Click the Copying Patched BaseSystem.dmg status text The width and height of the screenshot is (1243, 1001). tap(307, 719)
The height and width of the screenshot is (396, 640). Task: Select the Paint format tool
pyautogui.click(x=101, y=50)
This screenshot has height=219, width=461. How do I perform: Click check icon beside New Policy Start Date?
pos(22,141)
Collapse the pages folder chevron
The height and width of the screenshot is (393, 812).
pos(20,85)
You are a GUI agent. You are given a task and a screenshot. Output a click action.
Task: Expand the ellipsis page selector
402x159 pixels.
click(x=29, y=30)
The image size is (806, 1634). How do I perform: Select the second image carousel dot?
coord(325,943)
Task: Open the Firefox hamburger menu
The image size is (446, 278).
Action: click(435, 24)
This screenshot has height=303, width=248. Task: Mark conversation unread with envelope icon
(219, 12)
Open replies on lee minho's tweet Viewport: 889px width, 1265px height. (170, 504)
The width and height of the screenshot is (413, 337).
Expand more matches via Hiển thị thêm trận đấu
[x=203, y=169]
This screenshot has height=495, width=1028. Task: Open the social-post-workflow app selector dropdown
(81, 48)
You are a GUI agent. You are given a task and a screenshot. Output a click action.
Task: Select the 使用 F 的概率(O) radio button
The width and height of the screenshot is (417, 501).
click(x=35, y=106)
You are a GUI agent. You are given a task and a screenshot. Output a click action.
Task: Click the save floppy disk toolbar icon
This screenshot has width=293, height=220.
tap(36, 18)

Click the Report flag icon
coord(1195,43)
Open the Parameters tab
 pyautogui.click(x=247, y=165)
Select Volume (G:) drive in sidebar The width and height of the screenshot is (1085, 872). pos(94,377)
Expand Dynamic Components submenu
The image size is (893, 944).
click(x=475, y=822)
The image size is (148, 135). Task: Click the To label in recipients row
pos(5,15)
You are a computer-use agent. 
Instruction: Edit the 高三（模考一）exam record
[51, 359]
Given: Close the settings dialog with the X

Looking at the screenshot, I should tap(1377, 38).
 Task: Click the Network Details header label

══════════════════════════════

Task requirements.
Convert every line of the records above into a JSON list of strings, one string per line, skipping blank lines.

Output for this exercise.
[
  "Click the Copying Patched BaseSystem.dmg status text The width and height of the screenshot is (1243, 1001). tap(307, 719)",
  "The height and width of the screenshot is (396, 640). Task: Select the Paint format tool",
  "pyautogui.click(x=101, y=50)",
  "This screenshot has height=219, width=461. How do I perform: Click check icon beside New Policy Start Date?",
  "pos(22,141)",
  "Collapse the pages folder chevron",
  "The height and width of the screenshot is (393, 812).",
  "pos(20,85)",
  "You are a GUI agent. You are given a task and a screenshot. Output a click action.",
  "Task: Expand the ellipsis page selector",
  "402x159 pixels.",
  "click(x=29, y=30)",
  "The image size is (806, 1634). How do I perform: Select the second image carousel dot?",
  "coord(325,943)",
  "Task: Open the Firefox hamburger menu",
  "The image size is (446, 278).",
  "Action: click(435, 24)",
  "This screenshot has height=303, width=248. Task: Mark conversation unread with envelope icon",
  "(219, 12)",
  "Open replies on lee minho's tweet Viewport: 889px width, 1265px height. (170, 504)",
  "The width and height of the screenshot is (413, 337).",
  "Expand more matches via Hiển thị thêm trận đấu",
  "[x=203, y=169]",
  "This screenshot has height=495, width=1028. Task: Open the social-post-workflow app selector dropdown",
  "(81, 48)",
  "You are a GUI agent. You are given a task and a screenshot. Output a click action.",
  "Task: Select the 使用 F 的概率(O) radio button",
  "The width and height of the screenshot is (417, 501).",
  "click(x=35, y=106)",
  "You are a GUI agent. You are given a task and a screenshot. Output a click action.",
  "Task: Click the save floppy disk toolbar icon",
  "This screenshot has width=293, height=220.",
  "tap(36, 18)",
  "Click the Report flag icon",
  "coord(1195,43)",
  "Open the Parameters tab",
  " pyautogui.click(x=247, y=165)",
  "Select Volume (G:) drive in sidebar The width and height of the screenshot is (1085, 872). pos(94,377)",
  "Expand Dynamic Components submenu",
  "The image size is (893, 944).",
  "click(x=475, y=822)",
  "The image size is (148, 135). Task: Click the To label in recipients row",
  "pos(5,15)",
  "You are a computer-use agent. ",
  "Instruction: Edit the 高三（模考一）exam record",
  "[51, 359]",
  "Given: Close the settings dialog with the X",
  "Looking at the screenshot, I should tap(1377, 38).",
  " Task: Click the Network Details header label"
]